Em poucos atletas, contudo, a discussão sobre amadurecimento foi tão necessária quanto o que acontece atualmente com Neymar, 26. O atacante do Paris Saint-Germain não é mais um garoto: vive fora do país há cinco anos, tem um salário astronômico, convive com patrocinadores de ponta e protagonizou a maior transferência da história do futebol quando trocou o Barcelona pela Cidade Luz.
Neymar também ocupa há pelo menos cinco anos o posto de grande (ou talvez único) protagonista da seleção brasileira. É a esperança de quem ainda torce pelo uniforme canarinho ou pelos petrodólares despejados no PSG.

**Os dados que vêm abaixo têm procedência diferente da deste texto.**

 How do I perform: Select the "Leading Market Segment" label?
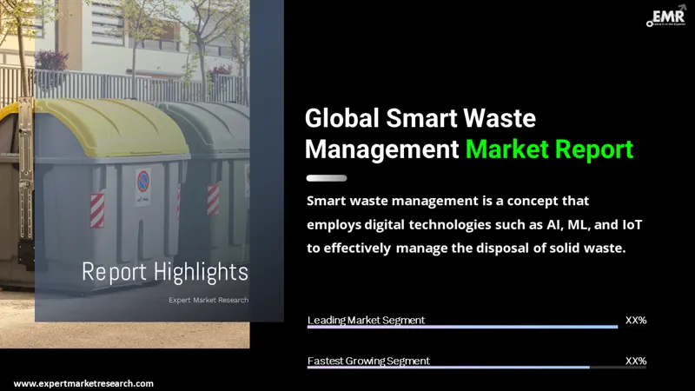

Entretanto, as atitudes de Neymar não condizem com esse status. O atacante vive, dentro e fora de campo, entre arroubos de molecagem. A picardia contida no drible virou uma marca que ele tenta sustentar em todos os momentos.
Só que falta autenticidade nesse processo. Ele não consegue transmitir, em campo ou fora, a felicidade e a vivacidade que Ronaldinho Gaúcho mostrava, por exemplo. O ex-melhor do mundo também era “irresponsável”, mas fazia isso de um jeito cativante – e esse é apenas um bom exemplo de atleta que soube fazer da brincadeira uma marca positiva.
Neymar também não se encaixa entre os “marrentos”. Não tem a autossuficiência de um Romário ou a autoconfiança de um Eric Cantona, para citar dois outros exemplos.
A impressão que Neymar passa é a de alguém em busca de autoafirmação. Alguém que vive o tempo todo tentando mostrar que aprova os caminhos que escolheu. Mesmo se os caminhos não tiverem sido escolhidos por ele.
O estafe de Neymar tem pessoas extremamente capacitadas para planejar todas as interações do jogador. Existe um trabalho em diferentes níveis, e disso eu não duvido. A questão é que o subproduto dessas ações tem sido um garoto sem confiança no que está fazendo, em busca de aprovação sabe-se lá de quem, com uma dificuldade enorme de evoluir – e evolução aqui não tem nada a ver com o jogo ou com o status profissional.
Neymar não é mais um menino. Tem 26 anos, passou por muita coisa e já suportou a pressão de ser o camisa 10 e principal líder da seleção brasileira em uma Copa do Mundo disputada no país. Não é uma questão de vivencias ou do que ele representa. Neymar precisa é deixar a casca e ser mais verdadeiro consigo. Mesmo que isso signifique mostrar lados que não façam tão bem assim para seus planos comerciais.